>>>

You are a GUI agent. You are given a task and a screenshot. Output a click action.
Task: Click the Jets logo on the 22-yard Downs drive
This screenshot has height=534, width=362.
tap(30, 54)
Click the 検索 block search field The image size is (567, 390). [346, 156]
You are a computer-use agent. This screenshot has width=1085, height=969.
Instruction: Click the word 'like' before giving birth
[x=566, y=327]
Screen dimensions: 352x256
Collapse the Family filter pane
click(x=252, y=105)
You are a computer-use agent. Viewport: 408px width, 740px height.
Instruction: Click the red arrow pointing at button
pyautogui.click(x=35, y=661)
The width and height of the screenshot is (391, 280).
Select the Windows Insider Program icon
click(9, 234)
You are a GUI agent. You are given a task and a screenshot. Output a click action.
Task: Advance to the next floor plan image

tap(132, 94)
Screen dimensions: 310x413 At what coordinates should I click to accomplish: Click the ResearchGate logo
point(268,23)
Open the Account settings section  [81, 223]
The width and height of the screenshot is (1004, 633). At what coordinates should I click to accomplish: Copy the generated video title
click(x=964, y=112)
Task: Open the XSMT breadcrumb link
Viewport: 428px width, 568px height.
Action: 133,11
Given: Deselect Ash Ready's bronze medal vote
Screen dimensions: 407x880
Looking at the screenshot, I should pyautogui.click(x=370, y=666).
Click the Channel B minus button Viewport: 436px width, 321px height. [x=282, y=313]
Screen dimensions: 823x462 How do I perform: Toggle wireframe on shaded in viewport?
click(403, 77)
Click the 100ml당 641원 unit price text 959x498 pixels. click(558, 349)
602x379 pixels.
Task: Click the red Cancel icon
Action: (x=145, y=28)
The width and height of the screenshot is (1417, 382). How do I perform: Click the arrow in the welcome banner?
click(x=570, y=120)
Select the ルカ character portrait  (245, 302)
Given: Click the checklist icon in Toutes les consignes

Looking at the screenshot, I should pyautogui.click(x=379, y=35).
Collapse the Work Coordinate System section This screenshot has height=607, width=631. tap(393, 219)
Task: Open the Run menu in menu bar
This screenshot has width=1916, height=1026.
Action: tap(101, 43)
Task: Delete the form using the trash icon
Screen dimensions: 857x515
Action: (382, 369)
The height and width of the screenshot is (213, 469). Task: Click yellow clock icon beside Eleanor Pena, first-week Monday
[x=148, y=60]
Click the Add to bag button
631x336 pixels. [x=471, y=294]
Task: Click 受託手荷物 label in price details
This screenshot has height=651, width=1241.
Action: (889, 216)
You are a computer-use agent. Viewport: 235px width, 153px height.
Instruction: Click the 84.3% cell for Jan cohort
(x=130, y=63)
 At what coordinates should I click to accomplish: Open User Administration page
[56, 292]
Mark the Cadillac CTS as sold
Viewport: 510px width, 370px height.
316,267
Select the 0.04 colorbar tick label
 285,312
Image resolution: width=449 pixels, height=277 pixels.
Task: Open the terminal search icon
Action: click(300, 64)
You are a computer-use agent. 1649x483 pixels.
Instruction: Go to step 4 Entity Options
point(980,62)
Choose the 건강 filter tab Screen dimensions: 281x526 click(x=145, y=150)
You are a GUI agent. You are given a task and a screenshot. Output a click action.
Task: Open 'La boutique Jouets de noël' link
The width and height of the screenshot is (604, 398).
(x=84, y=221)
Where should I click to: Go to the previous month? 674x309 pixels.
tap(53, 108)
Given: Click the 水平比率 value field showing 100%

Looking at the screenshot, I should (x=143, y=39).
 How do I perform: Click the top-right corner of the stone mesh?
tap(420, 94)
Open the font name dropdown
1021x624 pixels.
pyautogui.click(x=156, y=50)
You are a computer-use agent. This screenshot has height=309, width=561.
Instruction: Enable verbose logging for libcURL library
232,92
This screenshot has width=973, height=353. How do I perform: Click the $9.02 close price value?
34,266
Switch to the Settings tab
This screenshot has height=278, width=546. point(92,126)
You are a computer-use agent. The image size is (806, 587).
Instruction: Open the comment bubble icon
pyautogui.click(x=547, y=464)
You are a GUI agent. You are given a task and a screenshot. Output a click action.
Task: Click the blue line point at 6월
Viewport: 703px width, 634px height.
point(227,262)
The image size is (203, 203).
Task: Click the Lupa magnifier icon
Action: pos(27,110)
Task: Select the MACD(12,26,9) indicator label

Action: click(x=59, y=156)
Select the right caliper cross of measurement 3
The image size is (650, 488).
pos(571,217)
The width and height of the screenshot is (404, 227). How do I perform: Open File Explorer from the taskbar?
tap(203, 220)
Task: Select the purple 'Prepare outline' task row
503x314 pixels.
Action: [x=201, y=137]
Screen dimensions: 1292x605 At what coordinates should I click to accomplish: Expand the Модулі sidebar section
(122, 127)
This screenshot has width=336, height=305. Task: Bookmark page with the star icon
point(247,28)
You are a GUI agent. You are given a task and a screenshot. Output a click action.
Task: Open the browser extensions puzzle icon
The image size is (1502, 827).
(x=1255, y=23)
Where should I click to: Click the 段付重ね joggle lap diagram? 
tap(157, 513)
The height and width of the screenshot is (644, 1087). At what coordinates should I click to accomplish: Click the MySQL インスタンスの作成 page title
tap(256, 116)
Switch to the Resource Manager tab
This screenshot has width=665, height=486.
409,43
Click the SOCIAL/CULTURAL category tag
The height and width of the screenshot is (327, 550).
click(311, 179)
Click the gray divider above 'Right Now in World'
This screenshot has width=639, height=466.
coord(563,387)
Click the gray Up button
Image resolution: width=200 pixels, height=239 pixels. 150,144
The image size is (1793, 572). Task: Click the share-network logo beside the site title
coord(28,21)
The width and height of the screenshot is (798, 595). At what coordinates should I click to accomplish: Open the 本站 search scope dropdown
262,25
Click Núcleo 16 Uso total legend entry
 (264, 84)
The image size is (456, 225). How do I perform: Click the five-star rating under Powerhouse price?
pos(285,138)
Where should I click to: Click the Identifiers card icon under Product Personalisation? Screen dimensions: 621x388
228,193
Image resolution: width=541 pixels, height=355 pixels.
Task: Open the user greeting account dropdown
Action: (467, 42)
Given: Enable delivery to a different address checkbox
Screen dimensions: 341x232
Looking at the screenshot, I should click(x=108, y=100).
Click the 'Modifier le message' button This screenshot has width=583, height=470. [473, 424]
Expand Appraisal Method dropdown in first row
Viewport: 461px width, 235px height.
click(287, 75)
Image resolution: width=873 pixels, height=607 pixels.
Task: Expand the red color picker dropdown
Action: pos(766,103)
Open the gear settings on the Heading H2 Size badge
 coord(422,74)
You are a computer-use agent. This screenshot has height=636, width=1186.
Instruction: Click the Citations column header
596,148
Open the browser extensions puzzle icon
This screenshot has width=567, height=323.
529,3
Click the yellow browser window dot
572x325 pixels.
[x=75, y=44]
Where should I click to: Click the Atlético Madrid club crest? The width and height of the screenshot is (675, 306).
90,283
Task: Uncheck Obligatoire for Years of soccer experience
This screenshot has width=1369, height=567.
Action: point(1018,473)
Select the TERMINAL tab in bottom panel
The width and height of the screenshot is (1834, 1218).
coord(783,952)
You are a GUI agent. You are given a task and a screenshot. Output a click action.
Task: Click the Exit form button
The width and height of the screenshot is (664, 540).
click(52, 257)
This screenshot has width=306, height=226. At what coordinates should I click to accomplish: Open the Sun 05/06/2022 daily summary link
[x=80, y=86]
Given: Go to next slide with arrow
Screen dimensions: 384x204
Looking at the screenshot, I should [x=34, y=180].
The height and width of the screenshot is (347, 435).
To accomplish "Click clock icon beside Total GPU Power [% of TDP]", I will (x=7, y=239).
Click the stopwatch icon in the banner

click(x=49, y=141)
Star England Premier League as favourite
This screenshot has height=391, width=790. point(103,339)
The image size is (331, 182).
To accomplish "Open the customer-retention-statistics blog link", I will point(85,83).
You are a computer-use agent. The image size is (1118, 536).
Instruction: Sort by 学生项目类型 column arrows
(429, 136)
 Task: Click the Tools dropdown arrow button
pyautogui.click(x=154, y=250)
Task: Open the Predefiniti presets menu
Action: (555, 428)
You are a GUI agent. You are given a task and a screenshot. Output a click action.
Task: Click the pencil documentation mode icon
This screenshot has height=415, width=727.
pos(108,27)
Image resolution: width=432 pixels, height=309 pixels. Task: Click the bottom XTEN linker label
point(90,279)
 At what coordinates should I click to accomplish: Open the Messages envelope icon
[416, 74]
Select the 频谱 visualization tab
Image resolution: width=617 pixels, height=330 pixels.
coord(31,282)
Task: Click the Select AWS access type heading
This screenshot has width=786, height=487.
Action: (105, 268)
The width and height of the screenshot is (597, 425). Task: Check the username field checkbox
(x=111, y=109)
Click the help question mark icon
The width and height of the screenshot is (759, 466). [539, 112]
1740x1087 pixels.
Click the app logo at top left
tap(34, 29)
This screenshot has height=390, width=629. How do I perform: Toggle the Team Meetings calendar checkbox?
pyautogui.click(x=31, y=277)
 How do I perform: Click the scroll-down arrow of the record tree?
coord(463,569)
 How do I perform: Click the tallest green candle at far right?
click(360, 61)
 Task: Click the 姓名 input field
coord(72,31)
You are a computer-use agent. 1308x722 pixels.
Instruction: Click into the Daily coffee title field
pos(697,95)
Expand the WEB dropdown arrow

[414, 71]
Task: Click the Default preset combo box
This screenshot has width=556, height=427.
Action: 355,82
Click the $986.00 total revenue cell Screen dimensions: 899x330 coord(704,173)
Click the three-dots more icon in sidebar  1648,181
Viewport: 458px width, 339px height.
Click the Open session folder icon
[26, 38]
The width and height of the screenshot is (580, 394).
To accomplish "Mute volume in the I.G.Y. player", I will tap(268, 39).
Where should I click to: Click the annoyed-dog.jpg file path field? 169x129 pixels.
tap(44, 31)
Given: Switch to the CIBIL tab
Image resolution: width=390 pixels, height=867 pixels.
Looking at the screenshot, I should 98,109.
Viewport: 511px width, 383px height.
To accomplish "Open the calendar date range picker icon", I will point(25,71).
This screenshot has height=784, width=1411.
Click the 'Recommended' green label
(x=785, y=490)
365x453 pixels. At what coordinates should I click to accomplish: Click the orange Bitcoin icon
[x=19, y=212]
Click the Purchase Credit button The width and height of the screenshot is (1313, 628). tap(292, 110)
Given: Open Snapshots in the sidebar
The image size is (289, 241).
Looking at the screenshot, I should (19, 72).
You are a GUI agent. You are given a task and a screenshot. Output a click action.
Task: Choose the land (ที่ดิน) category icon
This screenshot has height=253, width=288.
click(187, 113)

<<<

Activity:
Scan the material above for the string "Choose" and copy every line that has it.

Response for this exercise:
Choose the 건강 filter tab Screen dimensions: 281x526 click(x=145, y=150)
Task: Choose the land (ที่ดิน) category icon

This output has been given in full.